I'd plug it into my protected Autotransformer,

only after changing the mains lead .The bottom switch marked 15 32 is a  most likely a range switch,saves the regulator circuitry having to work too hard at lower voltages.personally after changing the mains flex id plug it in cross me fingers and turn it on.

[Excavatoree]

only after changing the mains lead .The bottom switch marked 15 32 is a  most likely a range switch,saves the regulator circuitry having to work too hard at lower voltages.personally after changing the mains flex id plug it in cross me fingers and turn it on.

I didn't see the mains lead.   Eh, I'd cut the dodgy one off and use a cheater if I was unsure, but I just don't see it as the OP sees it.  Is there something in the internal picture I'm not seeing?  It looks fine to me.

[coppercone2]

looks well built and reliable just needs TLC and I think a ground.

if you can get a smaller modern capacitor to remove it from contact with the transformer it would increase its quality by alot. I don't like how big the can is, but its probobly easy to downsize now.. capacitor tech improved

you will be surprised how much smaller a modern 4000uF 50V cap is............. you could even increase the voltage by alot and get a smaller size.

I would say that if you resize the components for spacing reasons, its probobly damn good.

[Parkman29]

Everyone is saying that it looks fine, so ill have a go at fixing it. Im inexperienced when it comes to dealing with large amounts of power so that big boi capacitor just scared me. There is a resistor across its leads so i dont think it has a charge.

[coppercone2]

OK well look at the size of a modern 4000uF 50V capacitor in dimensions, measure that one and compare.

its scary because its old and size inefficent (improved film quality).

and 50 volts is not that much for a cap.

A small lead acid battery is way more dangerous.

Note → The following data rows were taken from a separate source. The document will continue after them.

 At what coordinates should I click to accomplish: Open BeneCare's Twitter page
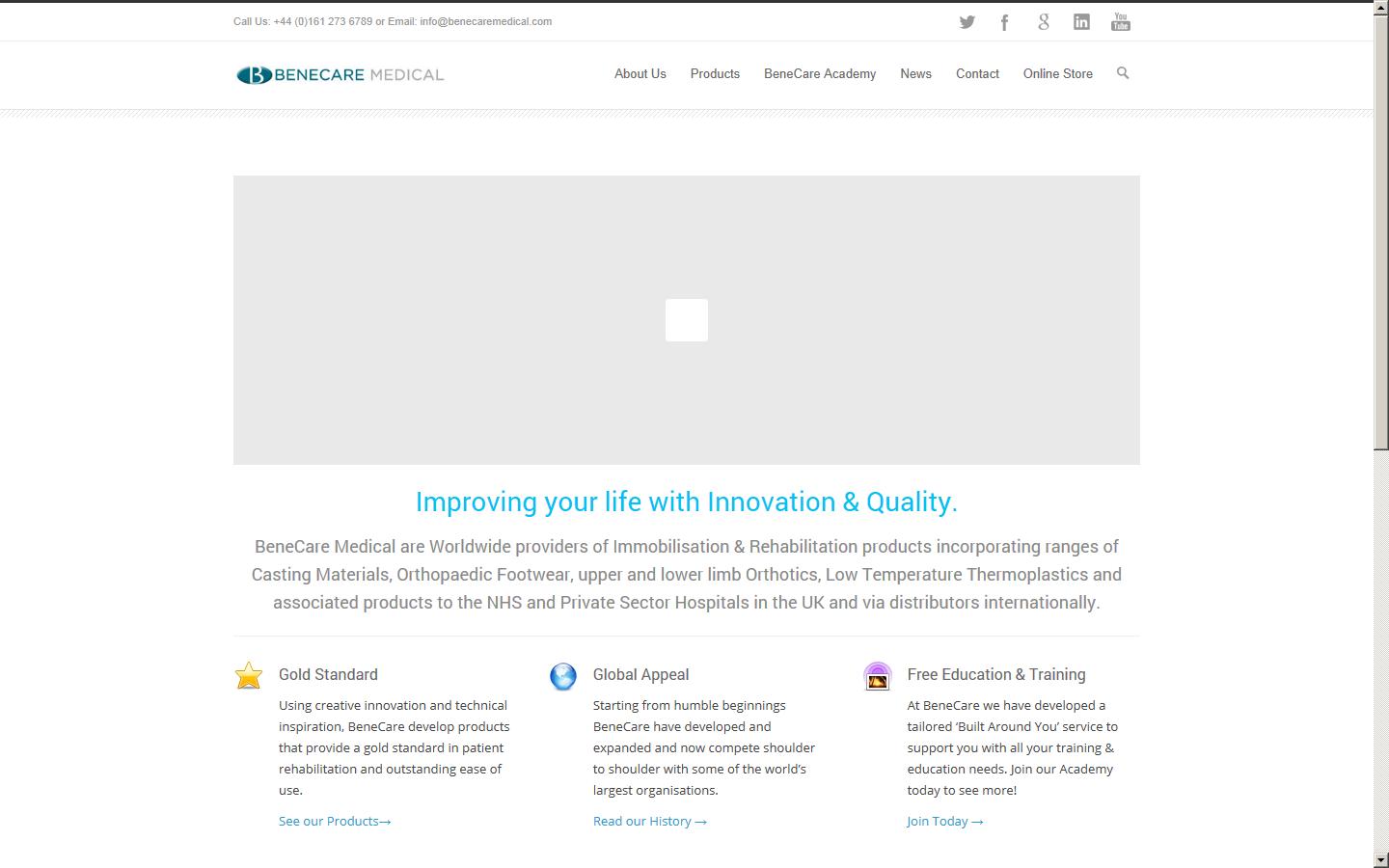pyautogui.click(x=967, y=20)
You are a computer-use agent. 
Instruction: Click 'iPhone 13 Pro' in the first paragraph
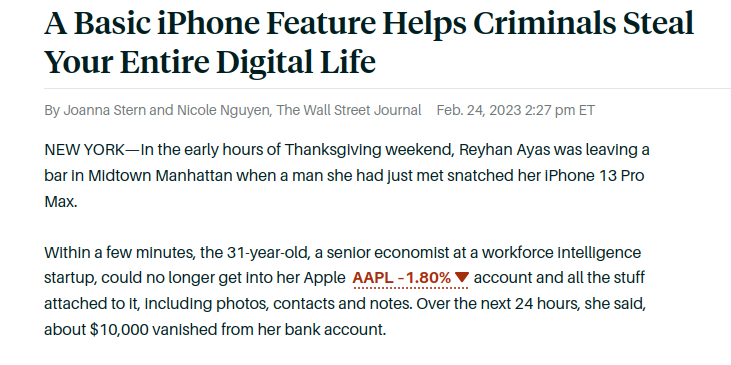(x=598, y=176)
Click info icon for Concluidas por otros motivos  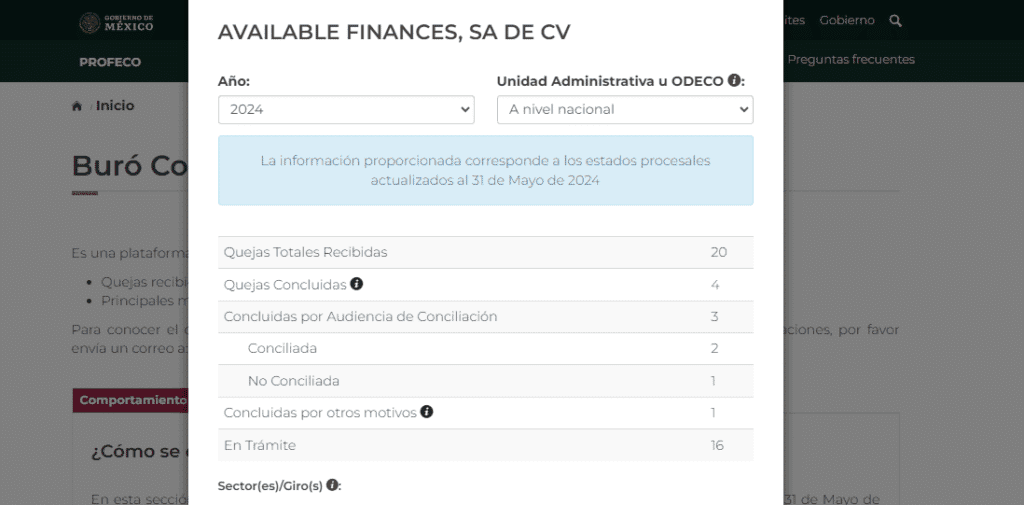pyautogui.click(x=427, y=412)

Like look on digikey at capacitors for that size. its HIGHLY miniaturized tech now.

[coppercone2]

I recommend getting one with screw terminals on it (might be bit bigger), probobly you want a 63 volt cap or bigger because 50v is kinda odd size. and anything from 3500 to probobly 8000 uF would be fine from 50-100 volt ratings.

something like this. you could probobly find one that fits better
https://www.newark.com/cornell-dubilier/500c402t100ba2b/aluminum-electrolytic-capacitor/dp/31P6804

the hard part of this repair is usually if you can't find screw terminal cap and you need to make a screw to solder wire adapter (you will end up with something flimsy) . Screw is better IMO. Keep the hardware type the same. Screw in caps are extremely reliable. Solder in caps are very weak in comparison, if you push it to the side with a slipped tool it will yank the wire out of the cap lol

[Parkman29]

if you can get a smaller modern capacitor to remove it from contact with the transformer it would increase its quality by alot. I don't like how big the can is, but its probobly easy to downsize now.. capacitor tech improved

you will be surprised how much smaller a modern 4000uF 50V cap is............. you could even increase the voltage by alot and get a smaller size.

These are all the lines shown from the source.